Human Rights Watch urges the Dutch government to address these serious concerns about child interviews. In particular, we recommend the following:

    · The Dutch government should, as a matter of urgency, develop guidelines for asylum interviews of children that ensure that IND authorities assess these applications in light of the child's age and maturity.

    · IND should discontinue the practice of unnecessarily interviewing young children, particularly in cases where a lawyer or state-appointed guardian familiar with asylum law is not present during the interviews. Separate interviews with young children should be conducted only when the child has a distinct fear of persecution and needs to lodge his or her own application on this basis. Where multiple children in a family are interviewed, officials should not place undue emphasis on minor inconsistencies in assessing credibility.

The determination that a child is accompanied
If an asylum-seeking child's application for asylum is denied, Dutch law then categorizes the child as a child migrant, distinguishing between those considered "accompanied" ("bamas": begeleide alleenstaande minderjarige asielzoekers) or "unaccompanied" ("amas": alleenstaande minderjarige asielzoekers) by an adult.75 If it is determined that a child is accompanied, the responsibility to repatriate the child and ensure that he or she is adequately cared for in his or her country of origin or in another country transfers from the Dutch state to the identified adult(s). The implementing guidelines further clarify that it can be expected that the adult(s) will either accompany the child back to the country of origin or another safe country with the goal of providing ongoing shelter, guidance, and care; or arrange for another alternative for the child's accommodation and care outside the Netherlands.76 Guidelines for the implementation of Aliens Act 2000 provide that a residence permit for unaccompanied children ("ama permit") shall only be given when a child's application for asylum is rejected and there are no adequate reception options in the child's home country or elsewhere. In practice, once a child's application for asylum is denied, IND makes a determination as to whether the child is accompanied or not and as such whether an ama permit should be granted.77

The UNHCR defines "unaccompanied children" as persons under eighteen years of age who have been separated from both parents and are not being cared for by an adult who, by law or custom, is responsible to do so. UNHCR uses the term "separated children" to refer to persons under eighteen years of age who are separated from both parents or from their previous legal or customary primary caregiver, noting that "[s]uch children, although living with extended family members, may face risks similar to those encountered by unaccompanied children."78

The UNHCR Guidelines on unaccompanied children further provide: "Where a child is not with his/her parents ... then s/he will be, prima facie, unaccompanied." In cases where children are accompanied by adults other than their parents or legal guardians, the Guidelines recommend the need for an evaluation of the "quality and durability of the relationship" between the child and the adult before setting aside the presumption that the child is unaccompanied.
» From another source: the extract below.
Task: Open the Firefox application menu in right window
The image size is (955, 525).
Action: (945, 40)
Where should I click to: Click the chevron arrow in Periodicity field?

It is critical, for example, that the adult or caregiver in question have the "maturity, commitment and expertise" to adequately assume the responsibilities for the upbringing and development of the child.79

In contrast, the Dutch definition of accompanied children encompasses children who have any family member within four degrees of relation, such as a sibling, an aunt or uncle, a cousin, or a grandparent, in the Netherlands. This adult does not have to have arrived with the child, nor does his or her immigration status or familiarity with the child have any impact on whether the child is deemed to be "accompanied."80

Human Rights Watch is concerned that the Dutch definition of accompanied children is overly broad and in violation of international and regional standards. Our research reveals that IND applies its definition in a manner that fails to take into account what should be the overriding principle in cases involving children-their best interests-and without regard to the potential consequences of such summary decision-making.

Five-year-old Mahdi M., the Somali boy whose case is discussed above, is a typical case of a child wrongly classed as an accompanied minor ("bama"). In his case, the authorities determined from the start of his asylum procedure that he was accompanied because his maternal aunt was living in the Netherlands. Since Mahdi M. was considered too young to be a refugee, the IND ruled that he was the responsibility of his aunt. This means that his aunt-who is legally living in the Netherlands on the basis of her own asylum request-is responsible for tracing his mother, even though no one knows where she is or how to contact her, and for returning Mahdi M. to Somalia.81 If the mother is not found, Mahdi M.'s aunt has a choice to make: she can either give up her life in the Netherlands to return with five-year-old Mahdi M. to Somalia to raise him or she can let Mahdi M. stay illegally with her in the Netherlands, knowing that he may remain forever undocumented.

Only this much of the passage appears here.